The SuperYenta is all about being serious about your love life. In this apt article, writer @tonybravosf reminds us to have fun while you're at it. Be an adult; but don't be too adulty.
Seizing the dating game like in our youths
When did our dating lives get so … grown up?
The question hung in the air over drinks one night with my oldest friend in the world, Jacqueline, as we surveyed the changes in our romantic scenes since we turned 30. First dates have always been a mixed bag: For every good one, there were easily two that required scouting emergency exits without alarm bells, but they could yield some unbelievably good times if you had a sense of adventure (and humor). Sometimes these adventures led to dating and long-term relationships, sometimes they led to fantastic one-night stands: Either way, we were rarely bored.
First dates now seem to involve an added pressure to see if we are connecting right away, as though our time is so limited that we can’t waste a second enjoying the wine selection until we know whether or not we’re on the course for a relationship. If that connection is there, the situation snowballs immediately into determining compatibility and alignment of goals. The stakes seem to be so much higher than they were on the other side of 29. Perhaps it’s the ticking of the biological clock, which is now a wearable that counts your steps each day and measures your vital signs.
“When was the last time you had fun on a first date?” I asked Jacs. She squinted and swirled the brandied cherry in her Manhattan against the glass, a sign she was thinking.
“When did I last wear winter pastels?” she asked.
“2014,” I answered.
“The year before that, then.” As Jacs recounted yet another first date where the topics veered too adulty too soon (past relationships disclosure, career minutiae), I thought about how far she and I had come since we were first dipping our toes into the dating waters.
As teenagers, Jacs and I were basically exactly the same as we are now, only with more pedestrian taste in liquor. Like all teenagers in the throes of our first romantic discoveries, everything was absurdly heightened. As we went through all the firsts (first dates, first kisses, first use of concealer to hide those first hickeys inexperienced high school boys left on our necks), they all felt like issues of life and death. The stakes seemed unbelievably high as we struggled to understand that combination of aching and exhilaration that comes with it all. Jacs and I memorized each other’s schedules so we could debrief our dates, no detail being too minor not to discuss.
Where did you go?
What cologne was he wearing?
Were his parents at home or were you able to … have some privacy?
We had our hearts broken almost as often as we didn’t and yet, even with all the drama of young love, we had way more fun sneaking around and stealing moments together in the backseats of cars and behind the school gym than we frequently did as adults dating without chaperones or other restrictions. There was a sense of carpe diem (seize the day) that carried into our young adult romantic lives that had, somewhere along the line, been replaced by checklists of qualities and qualifications for date No. 2.
I missed seizing the date.
Another round of Manhattans was called for. Jacs and I wondered what it would take to get out of our first-date slump.

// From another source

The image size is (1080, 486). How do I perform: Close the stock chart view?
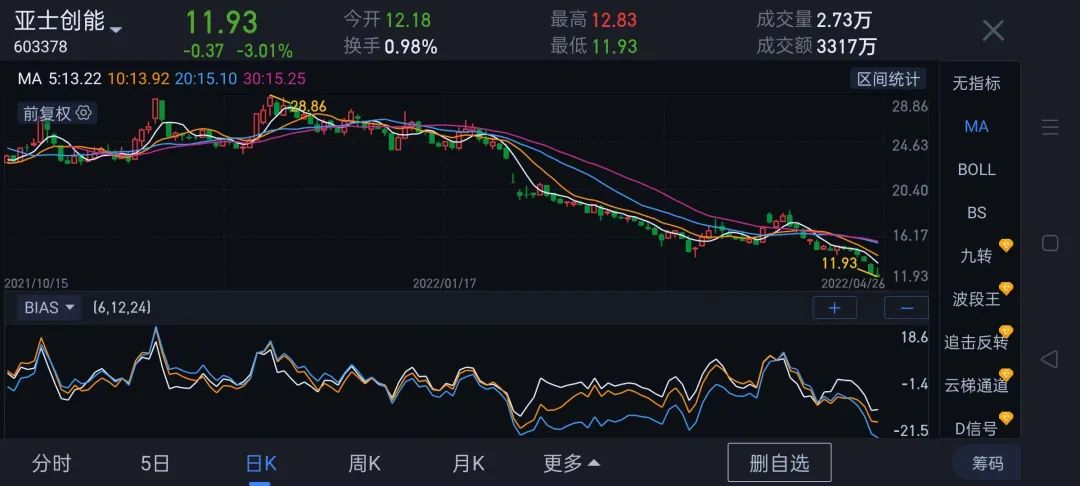tap(992, 31)
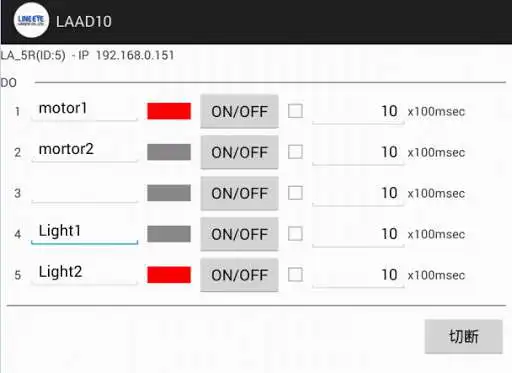Click the 切断 disconnect button

point(464,336)
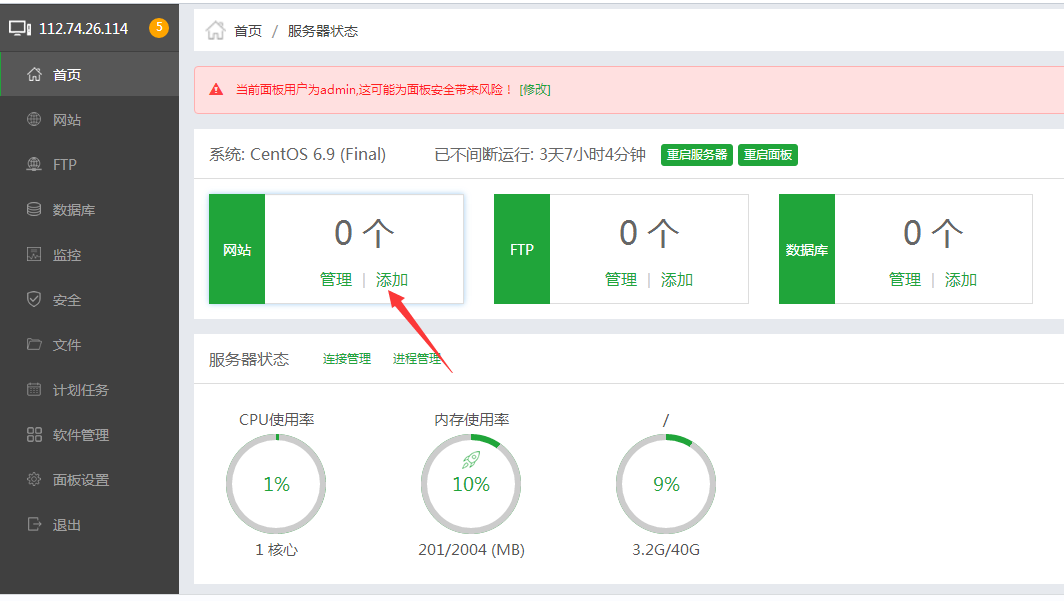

We made a list of the things we missed the most about all the first dates past:
Date spot: Not spending an endless amount of time negotiating the venue or trying to impress each other by getting the most-coveted reservation — place was so much less important than person.
Touching: Not endless PDA, but flirty, PG touching while you got to know someone. When did we get so hands off?
Feeling free to make a slightly poor decision: Not a tattoo or an unplanned-pregnancy poor decision, we just missed that margin for error we had on first dates a few years before.
Stupid little details: All the most significant statistics of our lives now had to be disclosed ASAP upon meeting. How were we ever going to learn that our dates once dressed as She-Ra, Princess of Power, for Halloween three years in a row, or that in college they modeled for a graphic novel? The devil, and delight, were in these stupid little details.
Making out: Once upon a time, a successful first date was measured by the make-out session. Kissing remains far more intimate than half of the horizontal activities we get so consumed by.
What all the things we missed boiled down to was a sense of play. Yes, the stakes are higher now. But if we couldn’t enjoy ourselves at least a little on a first date, how would we have any clue whether the next however-many-years were going to be fun?
Tony Bravo is a San Francisco Chronicle staff writer. Email: [email protected] Twitter: @TonyBravoSF
Word of the week: Adulty, adjective. Not just being an adult but behaving like one on a date to the degree that you drain all the youthful fun out of it.